51. There are cases where a local authority has functions which it performs on behalf of a higher authority. This organisational approach, which, as regards the way it operates (in terms of supervision, funding, responsibility, etc), is not always markedly different from self-government, is sometimes treated as the distinctive legacy of the Napoleonic model, but it is also an administrative method characteristic of federal systems, and can even be regarded as a particular form of applying the subsidiarity principle to implementation of policy.

52. Although there is no guarantee that the question on this complex and abstract matter was uniformly interpreted by all the experts, countries would appear to divide here into two groups: Belgium, Bulgaria, Greece, France (municipal level only), Germany, Hungary, Italy, Lithuania, Luxembourg, Romania (municipal level only) Spain and Turkey (provincial level only), which all have a dual function system of some kind, and Cyprus, Finland, Iceland, Latvia, Macedonia (with a few very limited exceptions), Norway, Sweden and the United Kingdom, which have not adopted this approach. Ukraine is a worrying very special case from the standpoint of local self-government: 75 to 80% of powers wielded at the local level are regarded as delegated by the central level, and whole areas of local administration fall under both local and central government, which can, for example, result in the head of the local finance department being appointed by the Minister of Finance.

4.3.3 How the executive functions

53. The aim in this part of the report is to see whether the executive is collegial or an individual. The simplicity of the issue is apparent only, as the occasional difficulty in interpreting the experts’ replies testifies.
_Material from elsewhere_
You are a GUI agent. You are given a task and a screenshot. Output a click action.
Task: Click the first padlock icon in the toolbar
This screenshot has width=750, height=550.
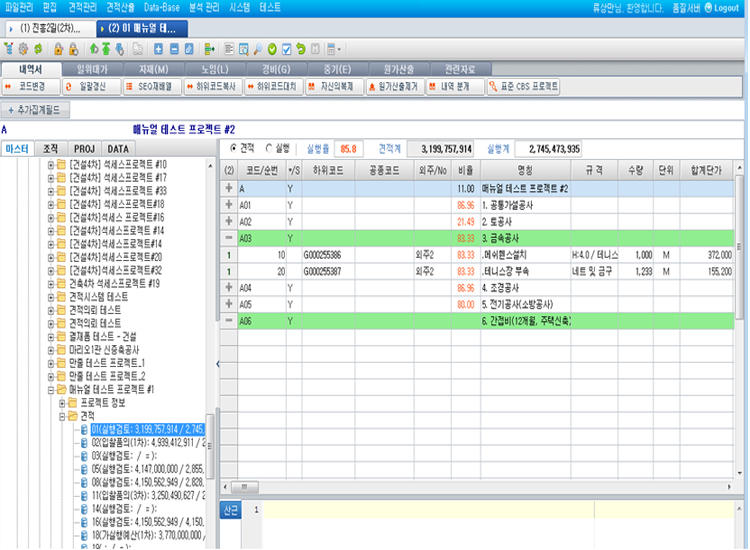(59, 48)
Here, countries divide into two groups of roughly the same size:
• the executive organ is collegial in Austria, Belgium, the Czech Republic (except municipalities where the assembly has fewer than 15 members), Estonia, Finland, Iceland, Italy, Luxembourg, the Netherlands, Norway and Portugal. Decisions, in theory, are taken by vote, except in Sweden, where decisions are by consensus (and where it has been known for four members out of seven (!) to express dissenting opinions);
• the executive organ is an individual - the mayor in Albania, Croatia, Cyprus, France, Hungary, Latvia, Lithuania, Macedonia, Romania, Spain and Turkey, and a manager in the special case of Ireland.

54. The situation is more complex than the individual/collegial divide would suggest: even where there are deputies to the head of the executive (as in France, with the mayor) the executive organ may still be treated as an individual. How the executive organ is classified also depends on how members of the executive assisting the head are appointed and how responsibilities are delegated within the executive. Clearly a system where deputies are appointed by the head of the executive or hold responsibilities which the head has delegated to them7 is indicative of one person’s pre-eminence and the dynamics of the executive organ will be those of a one-person body rather than a collegial one. The terminology relating to persons involved in the executive function may in fact be a further indication - the French word “adjoint” (“deputy”, but in the sense of “auxiliary”) clearly points to the mayor’s primacy. It should likewise be kept in mind that the existence of a genuinely collegial executive organ does not preclude the head’s also having statutory powers of his/her own and which he/she alone exercises, possibly, by virtue of duality of function, on behalf of a higher authority (see above).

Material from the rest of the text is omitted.